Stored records
====================

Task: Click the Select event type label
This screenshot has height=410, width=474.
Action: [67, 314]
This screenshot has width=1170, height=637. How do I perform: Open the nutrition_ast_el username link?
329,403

====================

= PROBLEM TO WORK ON =
The reply should consist of the records, reproduced exactly.

= TASK ANSWER =
Task: Click the Select event type label
This screenshot has height=410, width=474.
Action: [67, 314]
This screenshot has width=1170, height=637. How do I perform: Open the nutrition_ast_el username link?
329,403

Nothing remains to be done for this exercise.